Using the operator $\delta = x \, \frac{d}{dx}$ leads to \begin{align} \sum_{k=0}^{n} x^{k} &= \frac{1 - x^{n+1}}{1-x} \\ \sum_{k=0}^{n} k \, x^{k} &= \delta \left(\frac{1 - x^{n+1}}{1-x} \right) = \frac{x - (n+1) x^{n+1} + n x^{n+2}}{(1-x)^2} \\ \sum_{k=0}^{n} k^{2} \, x^{k} &= \delta^{2} \left(\frac{1 - x^{n+1}}{1-x} \right) = \frac{x(1 + x - (n+1)^2 x^n + (2n^2 +2n -1) x^{n+1} - n^2 x^{n+2})}{(1-x)^{3}} \end{align} Letting $x^{n} =1$ gives \begin{align} \sum_{k=1}^{n} k^{2} \, x^{k-1} &= \frac{1 + x - (n+1)^2 + (2n^2 +2n -1) x - n^2 x^2}{(1-x)^{3}} \\ &= - \frac{n \, (n+2 + 2 (n+1) x + n x^2)}{(1-x)^3} \end{align} Now let $n=2018$.

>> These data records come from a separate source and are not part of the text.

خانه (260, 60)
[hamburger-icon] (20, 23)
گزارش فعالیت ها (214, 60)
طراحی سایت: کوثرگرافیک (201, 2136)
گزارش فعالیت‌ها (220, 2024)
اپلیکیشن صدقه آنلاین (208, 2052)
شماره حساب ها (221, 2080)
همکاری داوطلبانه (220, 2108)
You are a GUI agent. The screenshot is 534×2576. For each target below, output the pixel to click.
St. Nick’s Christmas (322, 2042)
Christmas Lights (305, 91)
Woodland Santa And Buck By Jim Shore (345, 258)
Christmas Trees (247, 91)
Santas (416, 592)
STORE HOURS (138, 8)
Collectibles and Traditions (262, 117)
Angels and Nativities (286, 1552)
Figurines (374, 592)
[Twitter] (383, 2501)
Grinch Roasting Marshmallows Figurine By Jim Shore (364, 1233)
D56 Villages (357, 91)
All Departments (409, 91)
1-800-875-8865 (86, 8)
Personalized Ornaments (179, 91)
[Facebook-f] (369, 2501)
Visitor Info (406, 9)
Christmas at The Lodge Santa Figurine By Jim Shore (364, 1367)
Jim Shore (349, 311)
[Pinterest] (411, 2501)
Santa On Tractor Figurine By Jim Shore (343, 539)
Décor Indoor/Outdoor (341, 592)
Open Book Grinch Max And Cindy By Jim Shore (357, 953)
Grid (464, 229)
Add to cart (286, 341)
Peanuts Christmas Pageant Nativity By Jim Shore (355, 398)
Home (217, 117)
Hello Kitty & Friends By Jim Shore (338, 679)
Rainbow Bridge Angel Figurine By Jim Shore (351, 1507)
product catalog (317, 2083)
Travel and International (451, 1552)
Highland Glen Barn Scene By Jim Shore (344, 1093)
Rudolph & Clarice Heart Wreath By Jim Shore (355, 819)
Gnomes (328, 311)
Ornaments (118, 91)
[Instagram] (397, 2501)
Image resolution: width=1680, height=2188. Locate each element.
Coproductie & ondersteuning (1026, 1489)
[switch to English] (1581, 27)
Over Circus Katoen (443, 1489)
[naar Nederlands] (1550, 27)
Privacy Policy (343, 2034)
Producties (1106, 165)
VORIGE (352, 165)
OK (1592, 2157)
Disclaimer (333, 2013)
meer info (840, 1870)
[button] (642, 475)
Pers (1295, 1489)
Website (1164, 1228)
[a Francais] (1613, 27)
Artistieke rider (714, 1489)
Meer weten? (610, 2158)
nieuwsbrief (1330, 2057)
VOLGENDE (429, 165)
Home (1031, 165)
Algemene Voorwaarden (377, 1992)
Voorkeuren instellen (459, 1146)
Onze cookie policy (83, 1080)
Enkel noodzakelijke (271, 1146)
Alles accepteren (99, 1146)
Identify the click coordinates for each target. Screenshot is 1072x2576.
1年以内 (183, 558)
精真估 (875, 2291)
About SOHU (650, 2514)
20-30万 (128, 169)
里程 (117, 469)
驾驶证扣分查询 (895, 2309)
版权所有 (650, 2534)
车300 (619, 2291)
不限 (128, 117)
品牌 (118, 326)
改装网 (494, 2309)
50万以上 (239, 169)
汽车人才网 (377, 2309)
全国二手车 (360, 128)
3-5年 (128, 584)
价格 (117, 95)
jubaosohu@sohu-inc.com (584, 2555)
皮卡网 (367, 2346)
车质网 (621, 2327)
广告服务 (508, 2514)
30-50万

Consider the sum $$1+x+x^2+\dots+x^{2018}=\frac{1-x^{2019}}{1-x}$$ Differentiate both sides once: $$1+2x+3x^2+\dots+2018x^{2017}=\frac{1-x^{2019}}{{(1-x)}^2}-\frac{2019x^{2018}}{1-x}$$

Multiply both sides by $x$:$$x+2x^2+3x^3+\dots+2018x^{2018}=\frac{x-x^{2020}}{{(1-x)}^2}-\frac{2019x^{2019}}{1-x}$$ and differentiate again w.r.t. it: $$S'=1+4x +9x^2 +16x^3+...+2018^2 x^{2017}$$ On the right hand side, $$S'=\frac{2(x-x^{2020})}{(1-x)^3}+\frac{1-2020x^{2019}-2019x^{2019}}{(1-x)^2}-\frac{2019^2x^{2018}}{1-x}$$ Now, realising $\epsilon$ is a root of unity of order 2018, with $$\begin{cases} \epsilon^{2018} = 1 \\ \epsilon^{2019} = \epsilon \\ \epsilon^{2020} = \epsilon^2 \text{,} \\ \end{cases}$$ you then have$$\begin{align}S&=\frac{2(\epsilon-\epsilon^2)}{(1-\epsilon)^3}+\frac{1-2020\epsilon-2019\epsilon}{(1-\epsilon)^2}-\frac{2019^2}{1-\epsilon}\\ &=\frac{2\epsilon+1-2020\epsilon-2019\epsilon-2019^2+2019^2\epsilon}{(1-\epsilon)^2}\\&=\frac{2018^2\epsilon+(1+2019)(-2018)}{(1-\epsilon)^2}\\&=\frac{2018(2018\epsilon-2020)}{(1-\epsilon)^2}\end{align}$$

Comment: A correct sum gives you a correct answer. Also, don't plug in $\epsilon$ until you have the desired sum because there's something to "carry".